Prolactin and Growth Hormone in Patients with Pituitary Adenomas: A Correlative Study of Hormone in Tumor and Plasma by Immunoperoxidase Technique and Radioimmunoassay

Abstract
Excess secretion of growth hormone (hGH) and prolactin by some pituitary tumors has been associated with adenomas classified by tinctorial stains as acidophilic, mixed acidophilic-chromophobe, and chromophobe. In order to establish a functional classification of such tumors, immunoperoxidase stains specific for hGH and prolactin were applied to 21 surgically removed tumors from patients whose plasma levels of the two hormones had been determined preoperatively by radioimmunoassay. Five normal pituitary glands obtained at autopsy were also studied by immunoperoxidase technique. Eight patients had acromegaly and elevated plasma hGH; in 7 of these, hGH was located in the tumor cells by immunoperoxidase. Twelve patients had hyperprolactinemia; the immunoenzyme method identified prolactin in 10 of their tumors.

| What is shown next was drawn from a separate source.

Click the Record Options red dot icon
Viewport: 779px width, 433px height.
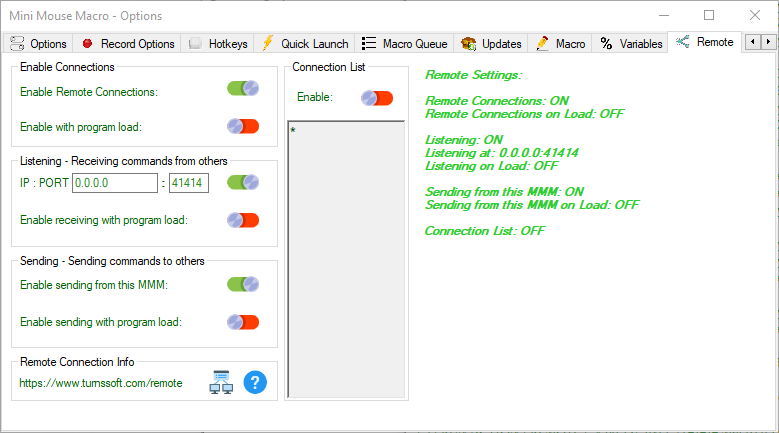point(87,43)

Four patients with tumor prolactin were also acromegalic with demonstrable tumor hGH. Tumor hGH was found in 1 patient with normal plasma hGH, and tumor prolactin in 1 patient with normal plasma prolactin. All the tumors were classified as chromophobe adenomas by nonimmunological stains except for 3 from acromegalic patients, which were mixed acidophilicchromophobe. No purely acidophilic tumor was found. The results demonstrate a high degree of correlation between the elevation of these hormones in plasma and their presence in tumor cells by the immunological methods used. Since the nonimmunological staining methods showed acidophilia in only a few of the hypersecreting tumors, the immunoperoxidase technique is far more sensitive, as well as specific, than tinctorial methods for classification of hormone-secreting tumors. The large amount of hormones demonstrated in the adenoma cells and their relative absence from adjacent “normal” pituitary suggests that the tumor cells are the source of the hypersecretory state. This study also demonstrates a high incidence of prolactin hypersecretion, often clinically inapparent, by pituitary tumors. In the normal pituitaries the study reveals a larger number of cells containing immunoreactive prolactin (31%) than previously found by tinctorial methods, and provides evidence that hGH and prolactin may be produced in the same cell as well as in separate cells.